_Tugas 1_: Cetak ulang seluruh baris daftar di bawah ini tanpa mengubah apa pun, tetapi jangan sertakan gambarnya dalam jawaban.

*** Kutipan Pilihan ***

Dalam tongkrongan saya yang semi blangsak kadang juga menghambur-hamburkan uang, saya sebagai user djarum super kaum minoritas sering kali mendapati sindiran-sindira keras dari user garpit. Baru saja saya duduk mengeluarkan sebungkus rokok djarum super lalu ingin menanyakan kabar kawan-kawan. Pertanyaan saya sudah dipotong dengan nada sinis dan merendahkan.
‘’Hmmm. Super…” Ucap kawan saya user garpit
“Disini jangan merokok super. Bau kecoa.” Kawan saya satu lagi menambahkan.
Sudah ada sindiran ditambah juga larangan, niat saya ingin merokok juga mengobrol. Namun saya diperlakukan seperti orang asing yang ingin menghegemoni kesuciannya. Jika ada sesi mediasi, saya sangat ingin menarik pelan kupingnya lalu bicara lembut, dan berucap “KONT*L”.
Memang disetiap tongkrongan selalu terjadi rivalitas antara perokok djarum super dan garpit, itupun sifatnya candaan. Namun saya baru menemui user garpit yang idealismenya maha dahsyat. Kata-katanya seperti meludah. Namun ditengah lempar pendapat, user djisamsoe melerai.
Lama-lama ini bukan lagi tentang rokok, bukan lagi tentang rivalitas produk, namun ini tentang sikap moderat yang harus saling menghargai sesama perokok. Mungkin user-user yang seperti itu harus kembali berkontemplasi di Goa bersama juru kunci liga inggris, untuk mensterilkan pikiran upaya memfilter ucapannya dari menghina jadi menghargai. Masa iya user Gudang Garam Filter tidak bisa memfilter ucapannya.
Kita juga tidak tau, kehidupan nantinya seperti apa. Bagaimana jika semua pabrik rokok stop produksi, dan yang tersedia hanya djarum super. Inilah yang selalu saya impikan. Saya juga tidak yakin user garpit berhenti merokok seketika. Alih-alih mendapatkan obrolan yang menarik ditongkrongan, saya malah mendapatkan nasihat-nasihat suci dari para user garpit, dan mendoktrin saya agar pindah haluan ke garpit.
Bagaimana bisa saya meing’iyakan itu, secara eksplikasi djarum super sudah menemani saya semenjak kelas 1 SMA. Bahkan band favorit saya The SIGIT sudah mengabdikan dirinya sebagai user Djarum Super didalam lagunya yang berjudul Clover Doper. Saya juga sudah menginterpretasikan slogan Djarum Super kedalam diri saya yaitu ‘I Dare’ . Maka dari itu saya berani menolak walaupun dalam ruang lingkup tongkrongan yang mayoritas user garpit. Sebelum kalian mendoktrin saya untuk menghisap rokok Garpit sebaiknya kalian baca bungkus Djarum Super bagian kiri, disitu tertera ‘Superfine Clove’.
Sesama internal perokok saja tidak menghargai, bagaimana sikap kita perokok kepada yang tidak merokok?
Terutama user garpit yang sok-sok’an polos, sebegitu naif dan sebegitu pengecut. Menghantam kaum-kaum minoritas seperti saya dengan retorika itu-itu saja. Bau kecoa, rokok lonte atau apalah, dengan skema yang mirip komunis. Amat sangat miris ditongkrongan dengan slogan “Leupeut hiji ku kabehan” kita masih meninjau perbedaaan, walau slogan ini tidak masuk dalam unsur rokok, namun dalam substansinya kita bisa mengkerucutkan.
Pada intinya merokok adalah aktivitas nyantai yang dapat merileksasikan tubuh dan pikiran. Djarum Super akan tetap dihisap dan dikeluarkan dari mulut dengan mata terbuka. Kenikmatannya dalam segala hal, membuat sukar untuk dimengerti.

*** Masukan Tugas Ini ***

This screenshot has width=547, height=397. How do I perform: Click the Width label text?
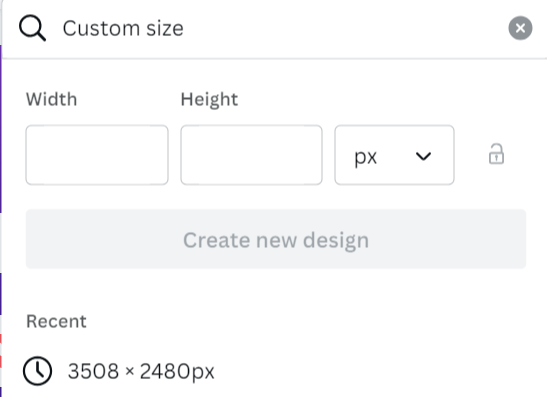coord(52,99)
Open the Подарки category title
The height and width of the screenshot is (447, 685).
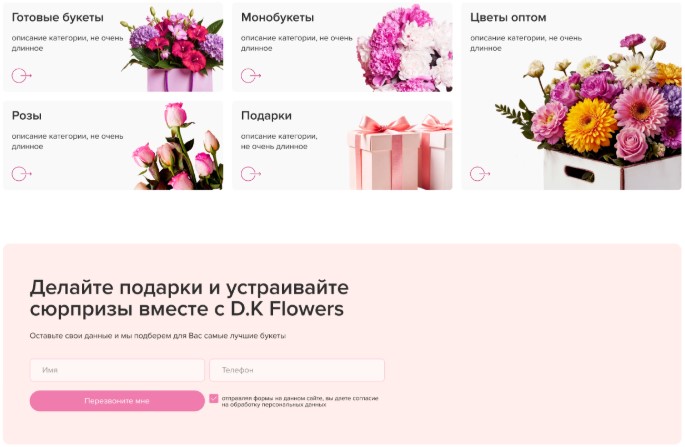[266, 116]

***

_Tugas 2_: Keluarkan bagian tulisan tentang rivalitas perokok Djarum Super dan Garpit dari "Lama-lama ini bukan" sampai "bisa memfilter ucapannya.", tanpa perubahan sedikit pun.

_Jawaban Tugas 1_:
This screenshot has width=547, height=397. How do I perform: Click the Width label text?
coord(52,99)
Open the Подарки category title
The height and width of the screenshot is (447, 685).
[266, 116]

_Jawaban Tugas 2_:
Lama-lama ini bukan lagi tentang rokok, bukan lagi tentang rivalitas produk, namun ini tentang sikap moderat yang harus saling menghargai sesama perokok. Mungkin user-user yang seperti itu harus kembali berkontemplasi di Goa bersama juru kunci liga inggris, untuk mensterilkan pikiran upaya memfilter ucapannya dari menghina jadi menghargai. Masa iya user Gudang Garam Filter tidak bisa memfilter ucapannya.